Action récursoire en responsabilité civile et prescription
Action récursoire : la prescription applicable d’une personne assignée en responsabilité contre un tiers qu’il estime coauteur du même dommage a pour point de départ l’assignation qui lui a été délivrée, même en référé, si elle est accompagnée d’une demande de reconnaissance d’un droit (Ch Mixte, 19 juillet 2024, n° 22-18.729, publié au Bulletin). (voir ici la vidéo YouTube)
Dans le cadre d’une succession, un notaire avait établi un acte de notoriété désignant l’épouse, conjoint survivant, en qualité de légataire de la quotité disponible entre époux, et héritière du quart des biens en pleine propriété.

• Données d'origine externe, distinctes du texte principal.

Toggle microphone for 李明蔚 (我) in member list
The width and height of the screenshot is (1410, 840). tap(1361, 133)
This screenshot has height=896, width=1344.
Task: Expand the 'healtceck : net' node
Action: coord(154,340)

Une convention de partage a alors établie sur la base de cet acte notarial, sous le contrôle notamment de l’avocat de la veuve.
Estimant qu’elle aurait pu cumuler plusieurs droits, la veuve a assigné le notaire en responsabilité et indemnisation en 2010, estimant qu’il avait manqué à son devoir d’information et de conseil. Le notaire a été condamné à lui verser des dommages-intérêts par un arrêt en date du 21 septembre 2016.
En 2017, le notaire et ses assureurs ont assigné l’avocat de la veuve, considérant qu’il avait concouru, à hauteur des deux tiers, à la constitution du dommage subi évalué par l’arrêt de 2016.
L’avocat leur a opposé la prescription de leur action, et les Juges d’appel lui ont donné raison, si bien qu’un pourvoi a été formé par le notaire.
La question se posait de savoir si cette action en responsabilité civile du notaire à l’encontre de l’avocat rentrait dans le cadre :
- soit d’une action principale en responsabilité tendant à l’indemnisation du préjudice subi par le demandeur, né de la reconnaissance d’un droit contesté au profit d’un tiers. Seule la décision définitive établissant ce droit met l’intéressé en mesure d’exercer l’action en réparation, si bien que c’est cette décision qui constitue le point de départ de la prescription.
En effet, lorsque le dommage invoqué par une partie dépend d’une procédure contentieuse l’opposant à un tiers, il ne se manifeste qu’au jour où cette partie est condamnée par une décision irrévocable.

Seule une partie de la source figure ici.